Anyone can create P but only someone with knowledge of S can tractably pass step 3 because being able to do so implies either being able to predict the output of the hash function in which case the PRF is insecure or or getting winning 2^n coin tosses even if an attacker has an infinite pool of half revealed challenges he can pull from.

[betterunix2]

Technically that is not "zero knowledge" since the definition of ZK requires interaction (so there is no "publishing" of a proof). What you described sounds like this construction of "non-interactive ZK:"

https://en.wikipedia.org/wiki/Fiat%E2%80%93Shamir_heuristic

NIZK is a very different concept from ZK, because the verifier does learn something, in the sense that the verifier has received a string it could not compute on its own.

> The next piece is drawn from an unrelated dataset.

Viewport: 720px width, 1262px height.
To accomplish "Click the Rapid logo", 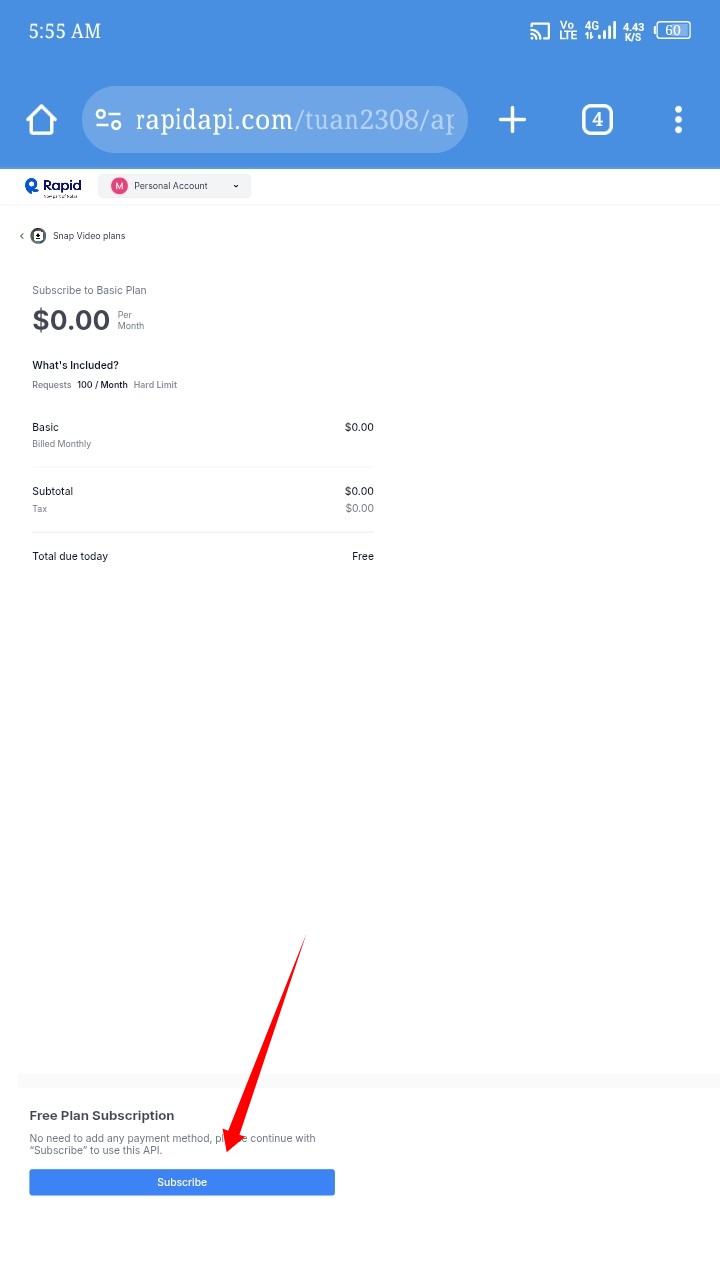I will tap(53, 186).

In ordinary ZK the verifier cannot compute anything after running the protocol that it could not have computed beforehand (so it gains nothing from the interaction).

[andromeduck]

I'm not quite sure I follow. What does the verifier learn after NIZK? Isn't it the point that the verifier learns nothing other than the prover has some secret knowledge? Seems to me like it's just the same information rescheduled with the help of a PRF.

[betterunix2]

The verifier learns the NIZK itself; i.e. the verifier could not have computed the NIZK independently.

[SilasX]

I agree, in that a proves-for-one ZKP can be converted to a proves-for-n if all n parties can trust the source of randomness used to decide the choice of challenge.

[gonehome]

Some other answers (that kind of fix the issue that you might not be showing the exact Waldo):

Make a copy of the page and have your friend draw a unique repeating pattern on the entire back. Cut out Waldo from the page and have your friend verify the design “signature” on the back.

For a better design signature have your friend paint the back of the copy with a color made from three unique rgb values they choose that you don’t know. When you cut Waldo out of the copy have them verify the color matches their unique color.

Another qualification is that details about Waldo are public so simply describing the stripes on his shirt and such doesn’t help prove to your friend that you’ve found him.

[solotronics]

excellent analogy. I have wondered this myself and haven't seen a simple way of explaining

[bfuller]

So if I print out a pic of waldos head and using sleight of hand put that in the hole I have proven something without having to actually find him? Far from a perfect solution.